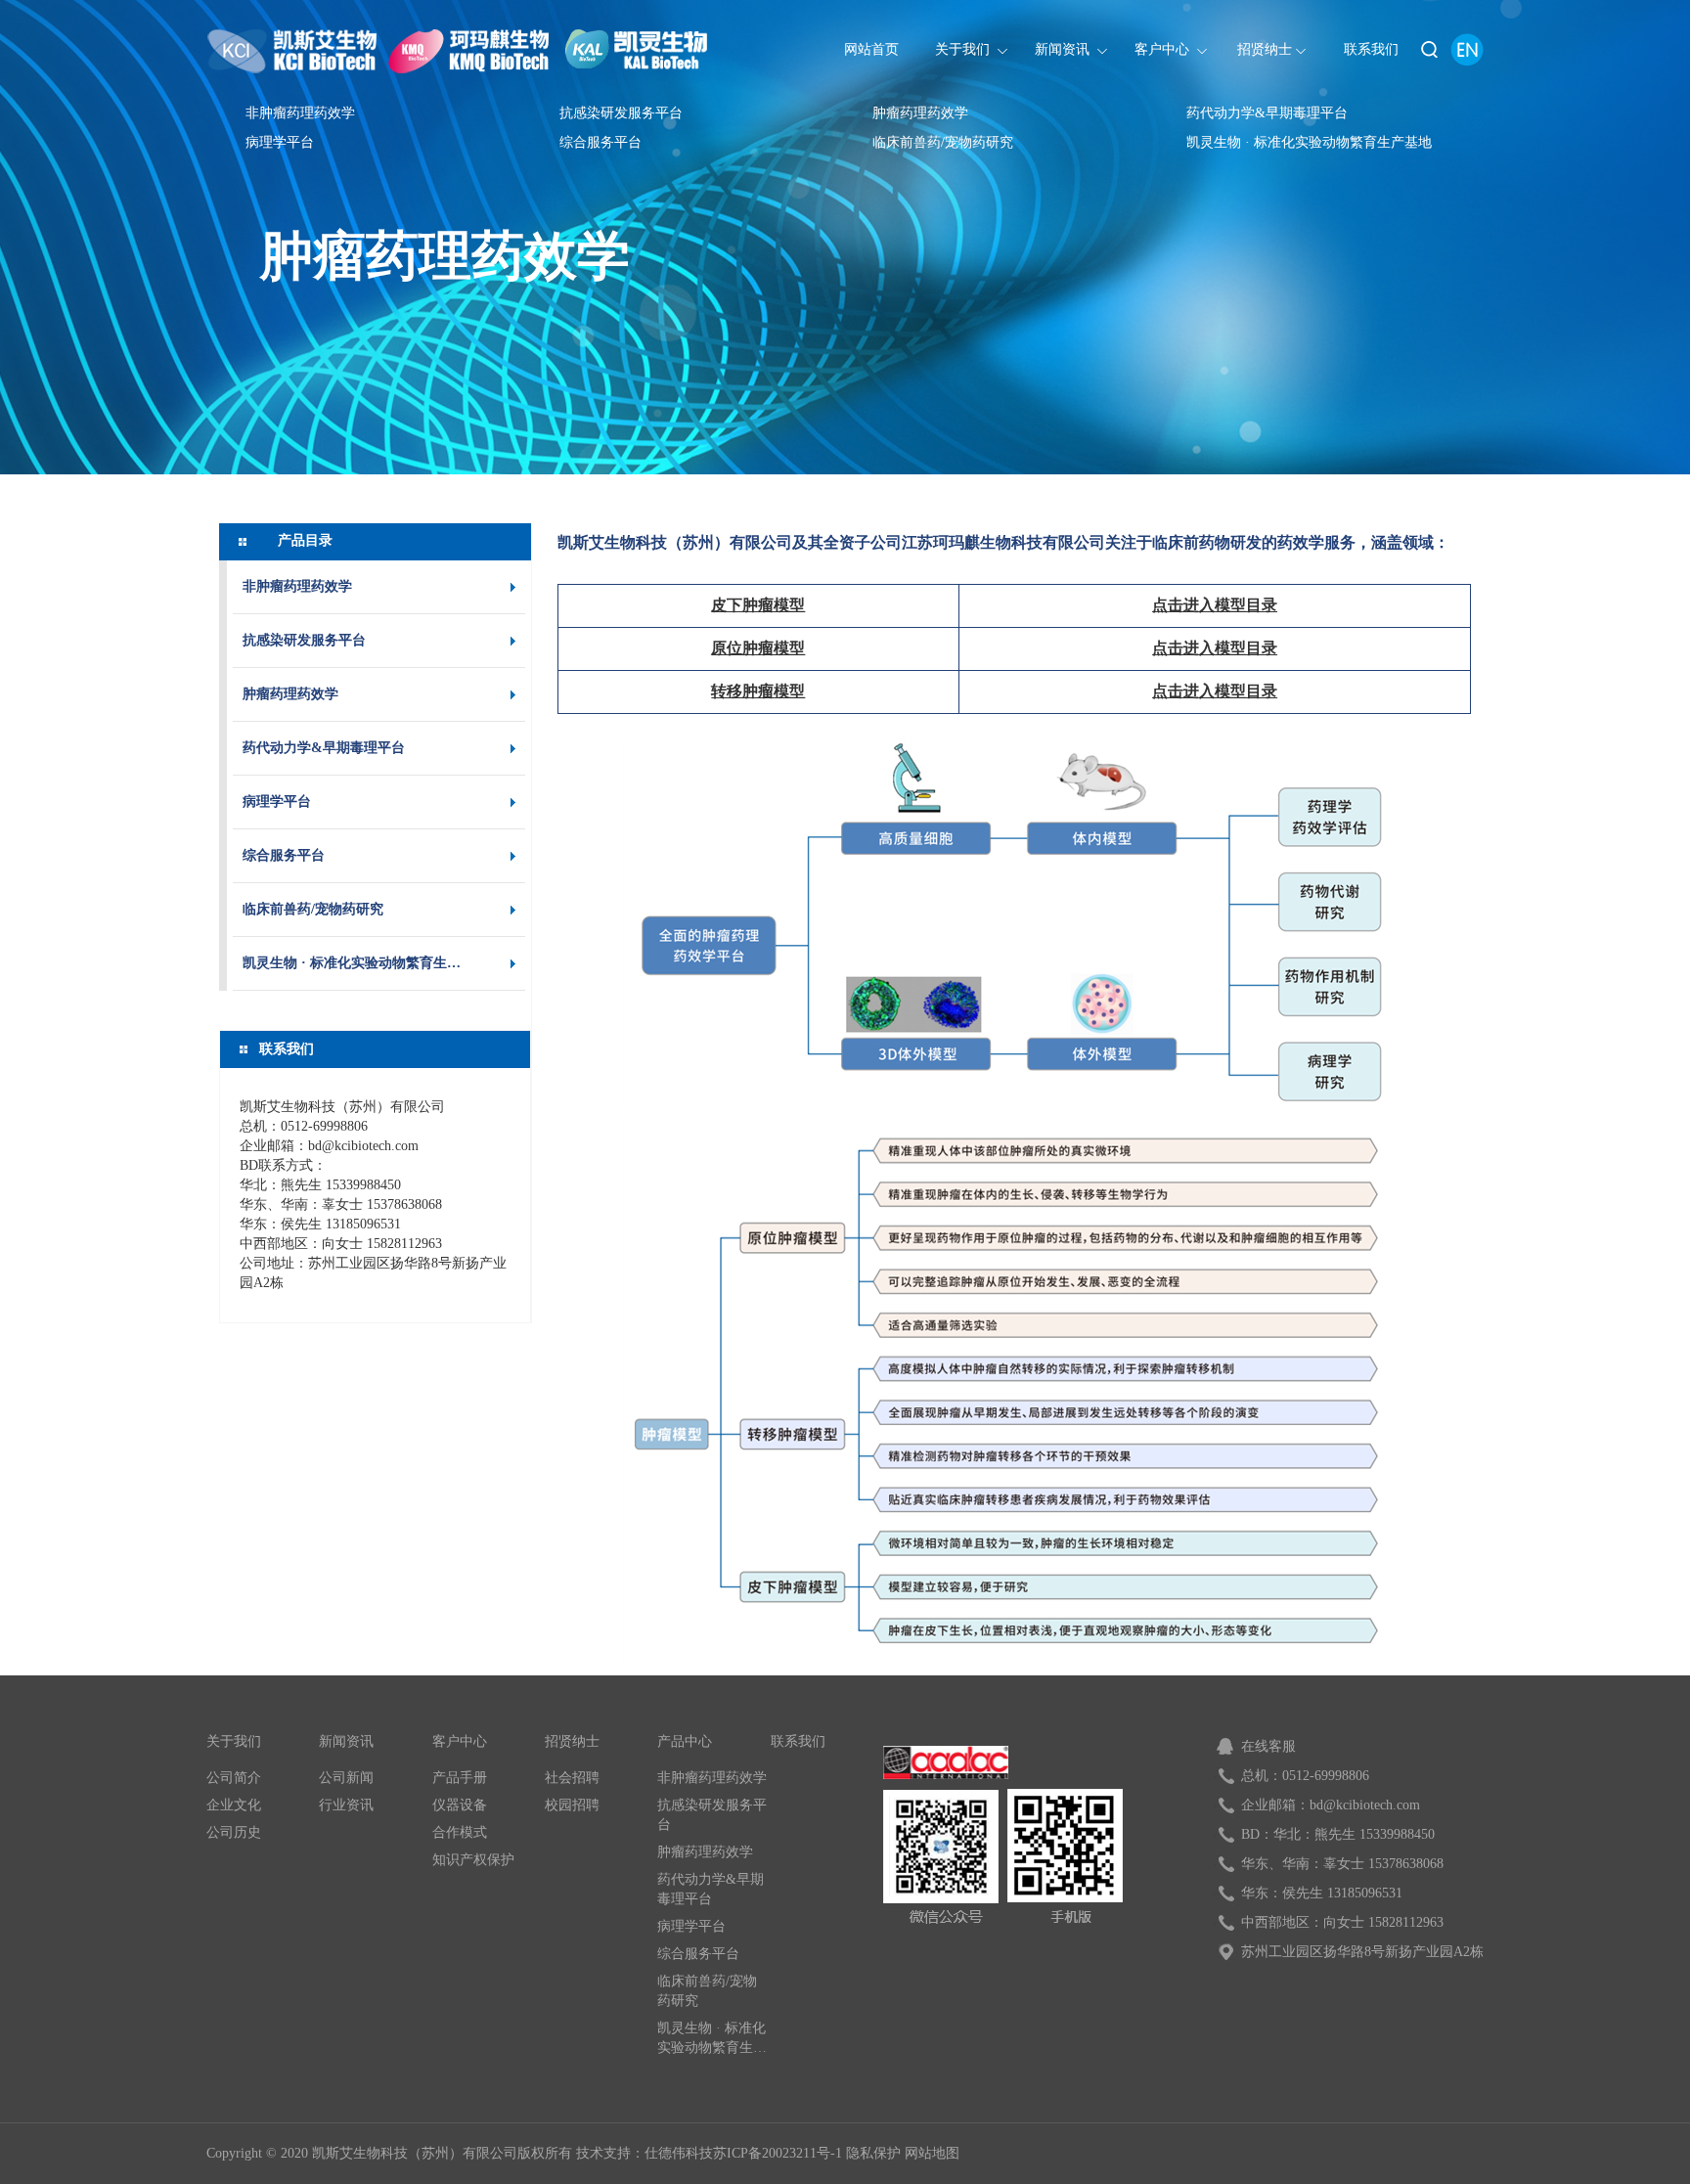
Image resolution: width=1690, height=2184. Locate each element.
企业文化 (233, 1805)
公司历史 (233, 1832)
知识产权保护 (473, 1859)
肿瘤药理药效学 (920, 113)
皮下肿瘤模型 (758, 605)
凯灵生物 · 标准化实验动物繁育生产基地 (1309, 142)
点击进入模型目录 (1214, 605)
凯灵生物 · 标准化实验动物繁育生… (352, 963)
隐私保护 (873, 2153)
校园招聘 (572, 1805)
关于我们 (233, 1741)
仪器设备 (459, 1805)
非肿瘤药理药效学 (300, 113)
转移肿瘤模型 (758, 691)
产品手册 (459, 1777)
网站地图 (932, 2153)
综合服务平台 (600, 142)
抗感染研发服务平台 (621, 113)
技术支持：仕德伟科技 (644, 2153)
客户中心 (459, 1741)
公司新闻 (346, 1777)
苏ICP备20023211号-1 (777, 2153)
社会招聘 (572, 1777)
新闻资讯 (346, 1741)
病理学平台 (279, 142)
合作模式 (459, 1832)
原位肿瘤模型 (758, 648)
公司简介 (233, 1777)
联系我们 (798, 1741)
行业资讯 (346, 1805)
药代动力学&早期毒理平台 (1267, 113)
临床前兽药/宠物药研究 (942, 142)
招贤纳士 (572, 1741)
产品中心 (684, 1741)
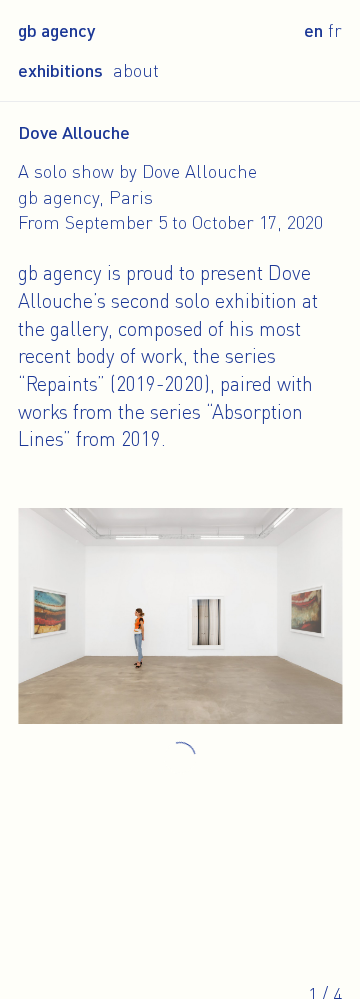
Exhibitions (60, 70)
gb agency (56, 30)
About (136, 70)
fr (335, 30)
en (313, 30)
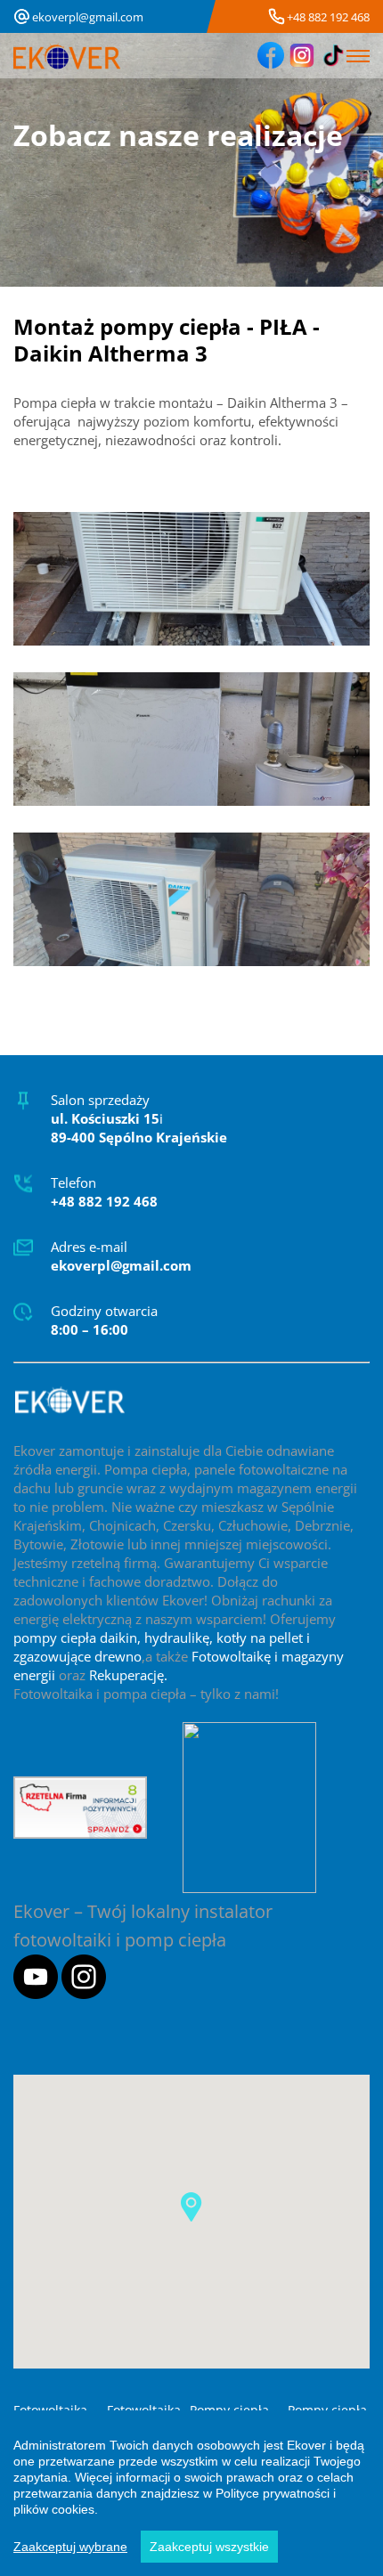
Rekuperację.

◇ ◇ ◇ ◇

Work instructions: What you give back must match the lines from the start of the records through the line that contains "校园招聘 (572, 1805)", exactly, with the pictures left out.

Solution for this problem:
Image resolution: width=1690, height=2184. Locate each element.
企业文化 (233, 1805)
公司历史 (233, 1832)
知识产权保护 (473, 1859)
肿瘤药理药效学 (920, 113)
皮下肿瘤模型 (758, 605)
凯灵生物 · 标准化实验动物繁育生产基地 (1309, 142)
点击进入模型目录 (1214, 605)
凯灵生物 · 标准化实验动物繁育生… (352, 963)
隐私保护 (873, 2153)
校园招聘 (572, 1805)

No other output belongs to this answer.